Firstly, before comparing the two options it is important to outline what they are. Properties can be categorised as positive or negatively geared based upon their cash flow over the financial year. If at the end of the financial year the property puts more money into your pocket taking into account expenses, then the property is positively geared. Likewise, if the property requires additional funds to hold then it is negatively geared.
Note, properties can change their gearing over time. A negatively geared property can increase rent and pay down the loan to become positive. While a positive property may have an equity cash-out and become negative. The tax implications of these two approaches are different. A negatively geared property can reduce your overall tax burden whilst a positively geared property may require you to pay additional tax. However, the positively geared property does provide additional cash flow the negatively geared property does not.
A major misconception
One misconception about property investing is that buying property for tax incentives is a viable investment strategy. This is far from the truth, tax incentives with negatively geared property should not be your main focus when investing. Tax depreciation benefits should be supplementary to your overarching strategy. Property investing should be geared towards capital growth or cash flow depending on your circumstances. If you purchase an investment property that is negatively geared, it can rationalised if the property has strong potential for capital growth. However, purchasing a negatively geared property purely for tax incentives is redundant. To put this into perspective, you should run your property portfolio like a business, you wouldn’t start a business to lose money every month simply to minimise tax. Similarly, property investing doesn’t meet its full potential if investing simply for tax purposes.
Which is better?
As mentioned, the way a property is geared shouldn’t be the focus of an investment strategy. Positive or negative is supplementary to the overarching approach and goal of the investor. There appears to be an over-emphasis on the way an individual will gear a property to reduce their income tax. Purchasing property should focus on growth, cash flow, or a blend of both.
An individual’s circumstances and ambitions will dictate the type of property they purchase. While the income of an investor will determine their borrowing capacity. Each of these variables may influence an investor’s approach to invest and the parameters they may be required to work within. If you had to choose one approach it would make sense to pick positively geared property as these put more money into your pocket than negatively geared property. However, neither should be at the forefront of an investor’s decision. An investor should focus on finding high-demand properties which will provide capital growth over time.
Positive vs negative gearing is a question that shouldn’t be at the forefront of an investor’s mind. Rather, the investor should ask what is my goal and what am I trying to achieve? The next step is to identify a property that will work towards achieving this goal for the investor. The concept of positive vs negative gearing shouldn’t play a role within the decision-making process of where and what to buy.

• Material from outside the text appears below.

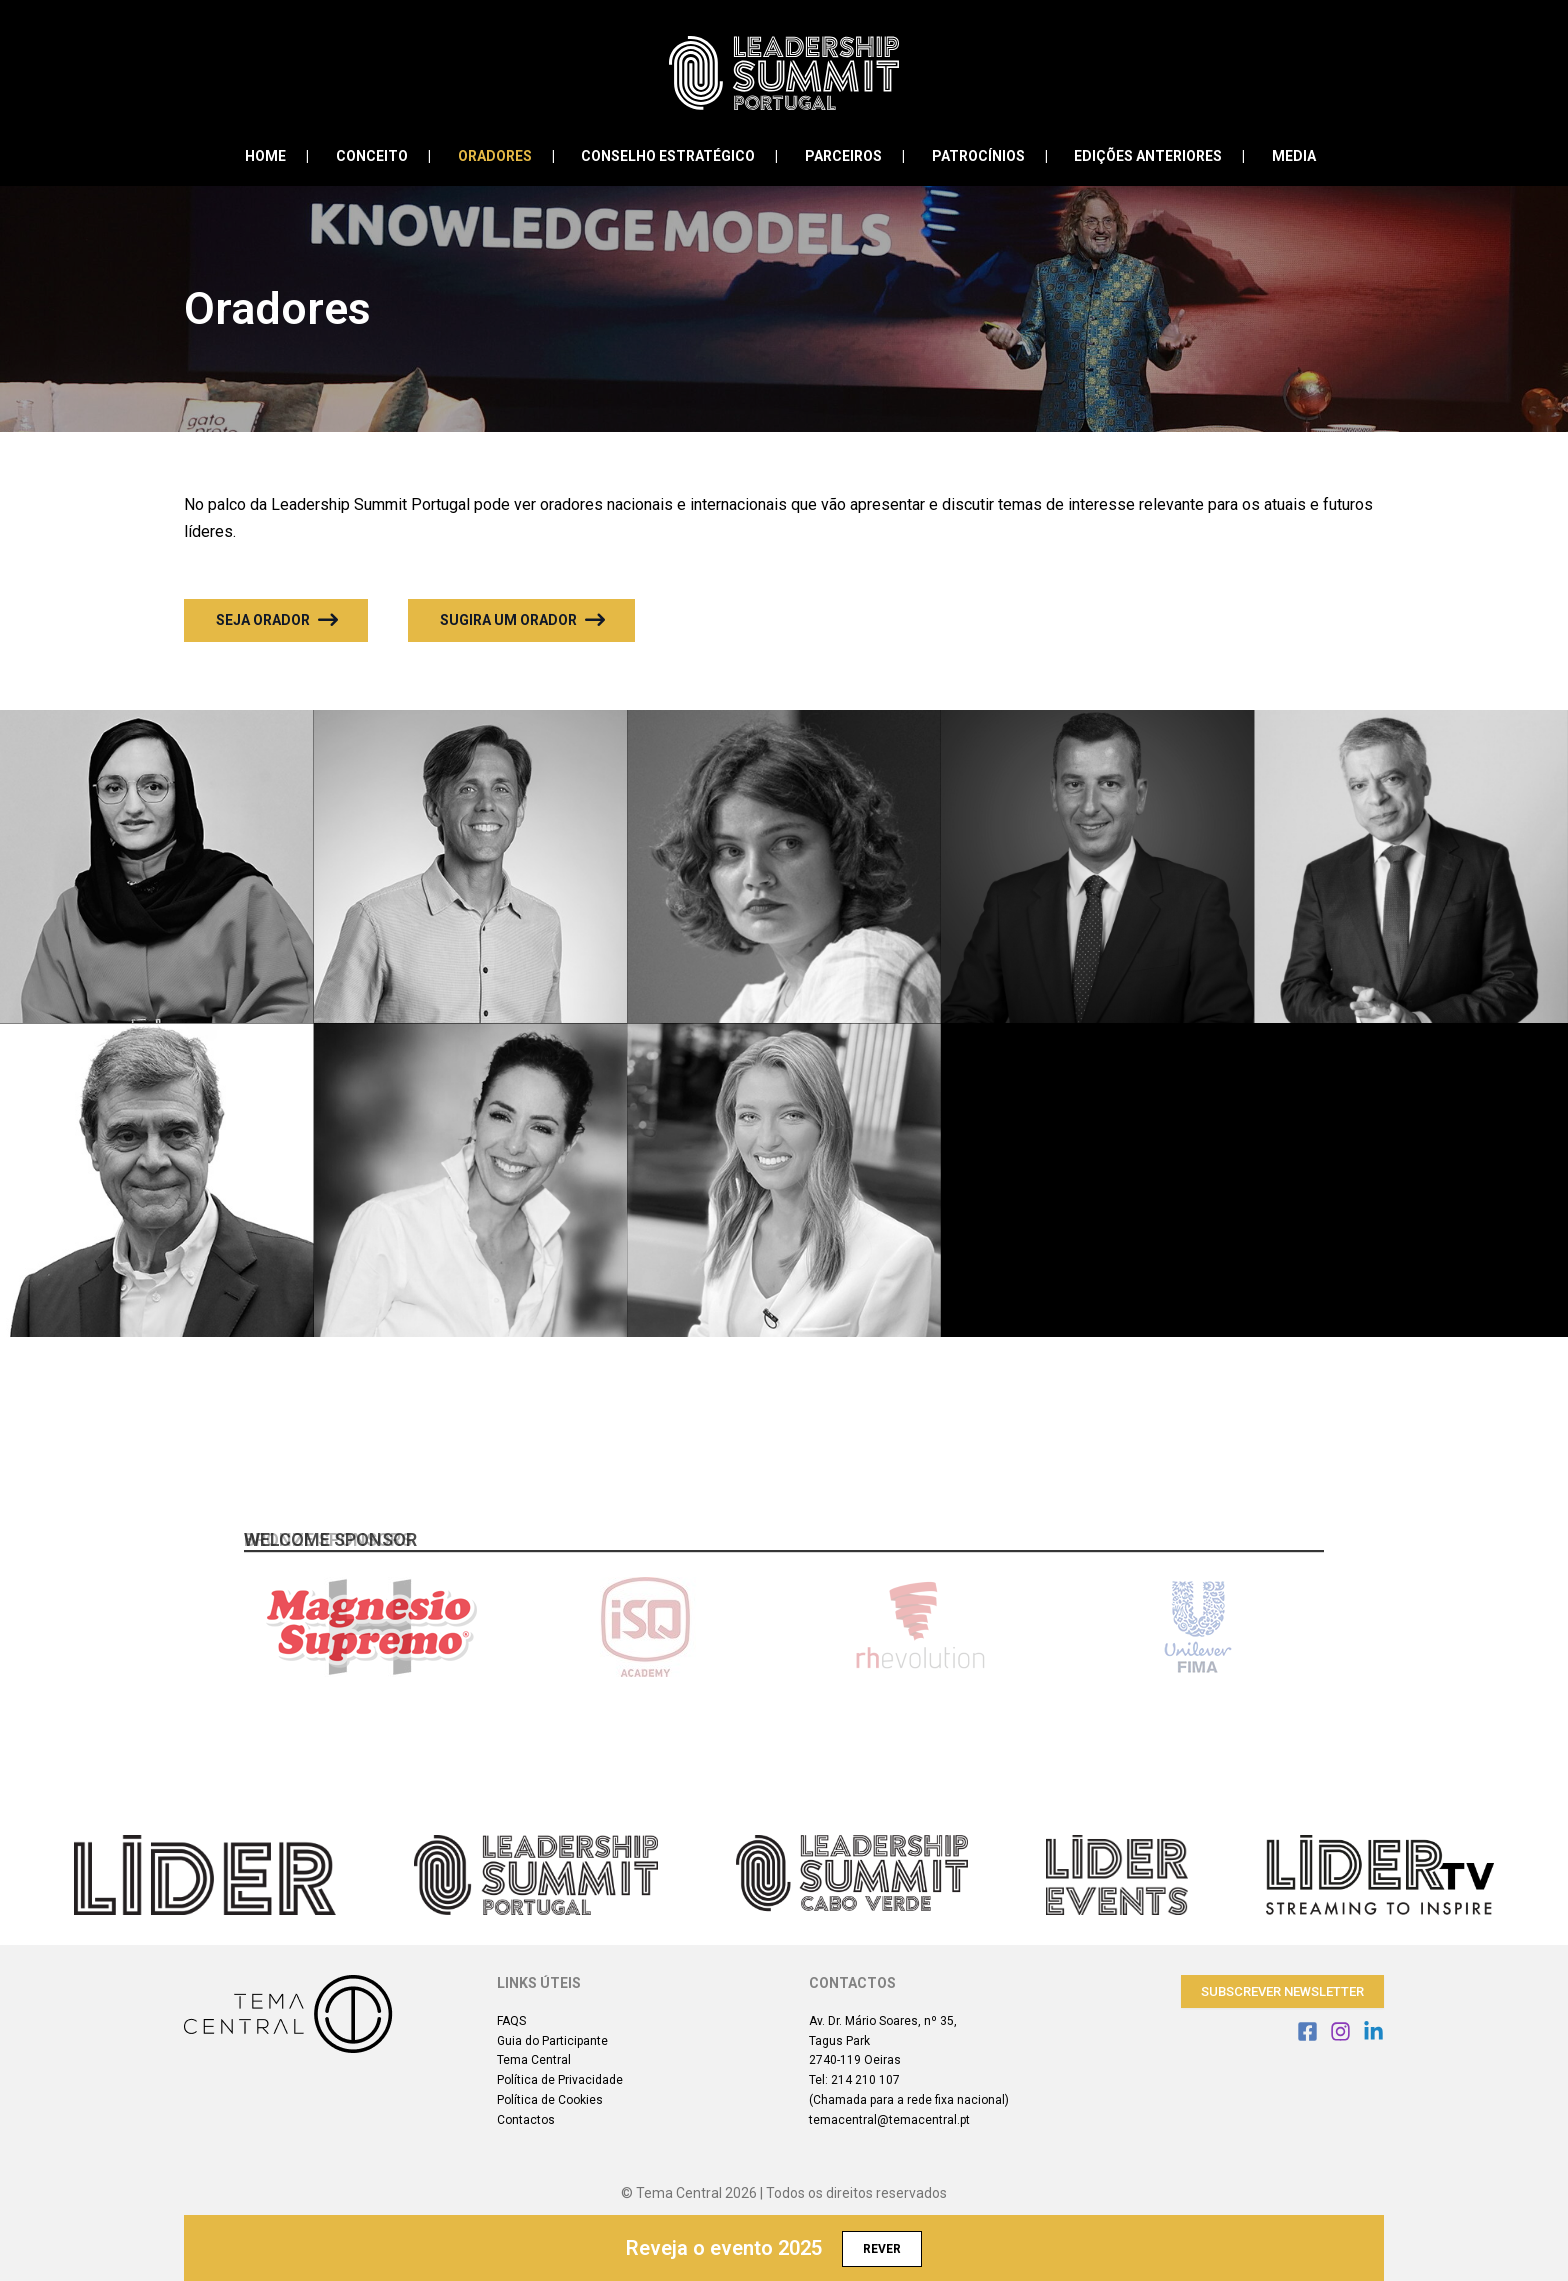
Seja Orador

Gearing should be considered in a cash-flow analysis to determine the holding costs of a property and if this aligns with what the investor wants to achieve. If the goal is cash-flow, then purchasing high yield properties will be the focus and they are inherently positive geared. If the goal is solely capital growth then the investor isn’t concerned with additional holdings costs which may negatively gear a property. The gearing of a property doesn’t determine the property purchase nor should it be at the focus of your investment decisions.